Understanding how the Y2K bug affects Big Data

It recently dawned on me that Big Data has the same problem as the y2kbug. Now, some people are probably familiar with the whole mess behind the scenes, but in case you aren't, back in 1999 the y2k bug was all the buzz. The world was going to end, people were filling their stockrooms, and everyone was discussing what would happen. I was 12 at the time and didn't really understand the significance. Someone described the two numbers used to know the current year as a two decimal slot 'thing' and that computer would jump back to 1900. I however was not worried as my dad worked for the government, and he told me there was nothing to worry about. As we transitioned into the new millennium, we all found out there was really nothing to be worried about.
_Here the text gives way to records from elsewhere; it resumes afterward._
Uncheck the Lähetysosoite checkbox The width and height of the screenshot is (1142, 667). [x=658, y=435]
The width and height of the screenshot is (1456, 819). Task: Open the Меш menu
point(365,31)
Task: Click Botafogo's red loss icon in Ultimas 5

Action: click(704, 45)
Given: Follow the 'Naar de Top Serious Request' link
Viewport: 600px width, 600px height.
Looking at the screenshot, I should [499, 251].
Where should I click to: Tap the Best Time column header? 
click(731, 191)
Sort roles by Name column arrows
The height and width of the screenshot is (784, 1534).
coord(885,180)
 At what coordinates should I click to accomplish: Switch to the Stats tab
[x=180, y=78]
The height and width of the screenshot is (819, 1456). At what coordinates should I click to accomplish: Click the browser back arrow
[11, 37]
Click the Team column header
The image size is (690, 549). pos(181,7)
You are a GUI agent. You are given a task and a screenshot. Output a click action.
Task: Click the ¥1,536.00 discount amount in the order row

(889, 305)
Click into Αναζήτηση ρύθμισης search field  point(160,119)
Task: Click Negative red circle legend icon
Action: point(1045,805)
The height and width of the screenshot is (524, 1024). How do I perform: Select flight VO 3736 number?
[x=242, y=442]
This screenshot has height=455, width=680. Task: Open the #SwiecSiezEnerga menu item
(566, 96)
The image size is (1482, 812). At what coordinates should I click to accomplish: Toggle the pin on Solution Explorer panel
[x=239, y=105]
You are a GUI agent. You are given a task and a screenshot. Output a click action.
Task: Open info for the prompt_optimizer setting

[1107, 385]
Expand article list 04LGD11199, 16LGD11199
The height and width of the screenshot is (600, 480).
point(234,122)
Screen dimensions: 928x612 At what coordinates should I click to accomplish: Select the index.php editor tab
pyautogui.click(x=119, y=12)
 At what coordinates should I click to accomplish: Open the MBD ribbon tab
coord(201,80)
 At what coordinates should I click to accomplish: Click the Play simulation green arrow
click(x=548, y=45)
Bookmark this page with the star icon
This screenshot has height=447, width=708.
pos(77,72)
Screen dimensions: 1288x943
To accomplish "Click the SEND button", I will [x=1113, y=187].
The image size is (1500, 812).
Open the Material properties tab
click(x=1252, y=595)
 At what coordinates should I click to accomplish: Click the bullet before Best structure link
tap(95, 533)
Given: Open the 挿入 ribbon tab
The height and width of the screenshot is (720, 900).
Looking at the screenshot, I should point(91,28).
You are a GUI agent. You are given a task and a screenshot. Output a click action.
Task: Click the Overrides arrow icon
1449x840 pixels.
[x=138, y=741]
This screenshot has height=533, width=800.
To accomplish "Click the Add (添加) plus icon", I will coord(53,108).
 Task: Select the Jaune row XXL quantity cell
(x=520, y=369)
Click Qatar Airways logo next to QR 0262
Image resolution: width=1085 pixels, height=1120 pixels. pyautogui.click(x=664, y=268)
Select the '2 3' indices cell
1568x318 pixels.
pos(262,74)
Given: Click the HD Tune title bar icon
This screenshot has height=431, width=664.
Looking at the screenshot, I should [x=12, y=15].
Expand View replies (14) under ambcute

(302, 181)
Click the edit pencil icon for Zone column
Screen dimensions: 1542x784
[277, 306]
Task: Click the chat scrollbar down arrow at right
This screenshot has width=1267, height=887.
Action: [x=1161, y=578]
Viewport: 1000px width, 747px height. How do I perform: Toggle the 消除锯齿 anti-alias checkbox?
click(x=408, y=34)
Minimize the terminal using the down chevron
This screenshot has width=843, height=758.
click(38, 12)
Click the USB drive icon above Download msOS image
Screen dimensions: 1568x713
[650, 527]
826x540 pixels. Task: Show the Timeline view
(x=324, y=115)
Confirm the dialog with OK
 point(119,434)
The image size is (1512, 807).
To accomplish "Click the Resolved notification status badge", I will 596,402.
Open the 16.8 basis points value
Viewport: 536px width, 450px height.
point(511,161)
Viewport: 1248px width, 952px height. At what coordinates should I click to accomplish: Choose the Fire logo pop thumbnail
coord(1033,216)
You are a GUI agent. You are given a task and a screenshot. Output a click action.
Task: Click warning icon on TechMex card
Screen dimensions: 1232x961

Now for some technical background. For those of you who took an intro to programming, or are familiar with the original bug, this might be a bit boring, but here goes. Computers run on 1's and 0's, on or off. It takes a combination of 4 1's and 0's to represent a decimal, 8 for two decimals, etc. These things are called 'bits'. You may have heard of a 32bit processor, or a 64bit processing. At its simplest, this means the processor looks at groups of 32 or 64 bits respectively. Programming languages represent numbers inside of these groups. A basic number, an integer or 'int' takes 32 of these bits. That means, the largest an integer can be on a 32bit system is 2,147,483,647 (there's a trick where the 32nd slot indicates negative or positive. There are, of course, other representations that go larger then 32, this is just the most convenient when programming.

Suddenly, without warning, alarm, or anyone even noticing, disaster strikes.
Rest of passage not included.